HE DODGED TO the right, evading a mad claw swipe from the reptilian ape. The fell beast had the physique and poise of Earth's gorillas, but twisted with the visage of a frilled lizard. Its claws could tear a human to pieces in seconds, eyes glinted with primeval intelligence, bestial fury roared from a fanged maw, and the conspicuous want to glut itself on Ojukwu's blood and meat was clear as hate on a bigot's face. The creature's strength was twenty times greater than a human's, but that reduced to ten times greater since the explorer was clad in a powersuit.

Ojukwu backed up a few paces coming up from his evasive roll, the Ikenga exoskeleton boosted his physical prowess as the explorer loosed shots into the gorillizard's thick-scaled bulk. The beast wailed as cyan blood streaked from bullet wounds to its dark-green torso. Giving into animal instinct and rage, the gorillizard spun on its axis, swinging its thick rigid barbed tail at Ojukwu.

The speed of the tail-attack blitzed the former Newgerian army captain, making a mockery of his power-armoured enhancement. The attack sent the ex-soldier spinning three-point-five meters up into the air, the powersuit's systems screamed alarms in Ojukwu's ears, warning of damage and instance of death as he slammed into the hardened trunk of an orange tree ten meters away.

His rough flip-travel on the jungle floor left grooves in the dirt, and plant-mush in its path.

The gorillizard bellowed mirth at dealing a good blow on the obstinate prey, it closed in for the kill, loping towards Ojukwu's sprawled mechanized bulk with a furious burst of speed and nigh abyssal hunger on its red-eyed, wide-nostrilled, cruelly fanged face. The ex-soldier was far from finished, battling the encroaching unconsciousness, trying to concentrate amidst the warnings voiced by the powersuit's AI as it reported on the exoskeleton's status, his health and survivability options on the HUD within his red helm.

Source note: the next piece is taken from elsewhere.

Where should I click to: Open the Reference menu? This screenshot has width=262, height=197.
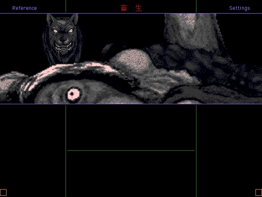pyautogui.click(x=25, y=8)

THROUGH THE HELM'S pale visor, Ojukwu saw the beast cover meters with inhuman bounds and lunged at him with a snarl, six-digit talons spread out to maim the explorer seemingly defeated against the tree.

Ojukwu, years of training in the Newgerian army, and experience from the ongoing Human-Annunaki war came to the fore. Ojukwu kicked up and rolled out of the way, the powersuit's servos whined loudly augmenting his movement. Its ectoreceptors perceived the environment, picking up the rigidity of the tree that halted the ex-soldier's flight, the wetness of the loamy purple soil and moist deep blue leaves of the trees beneath him, and the ash-coloured bushes that filled the lush alien jungle.

The armoured suit fed Ojukwu information on his surroundings, mimicking the human sense organs.

Powersuit ectoreceptors relayed the thunderclap sound of the gorillizard pounding into the tree in a bludgeoning arc, a killing blow that was intended for the ex-army captain. The gorillizard's attack carved a large chunk of the tree's trunk, spraying splinters and revealing purple sap and blue innards.

Ojukwu already dodge-rolled to safety; the tree took the brunt of the attack on where he had been leaning against moments ago.

LIKE ANY SOLDIER, Ojukwu's weapon barely left his gun hand. Hefting up the M66 assault rifle, aiming in a show of martial discipline, exoskeleton providing buffs for already well-toned physical abilities, the ex-soldier opened up with his rifle. Ojukwu let loose a stream of energy-blanketed bullets, the gun bucked and barked angry actinic flashes in the ex-soldier's hands, energy-wreathe rounds stunned the targeted beast. The bullets left angry-red tracers, ionizing the air in their path, riddling the beast with steaming holes. Shrieks of pain became a twisted melody in the jungle's confines as the gorillizard cried out its agony, dancing to bullet impacts, bleeding cyan blood from ruptured skin and damaged vital organs.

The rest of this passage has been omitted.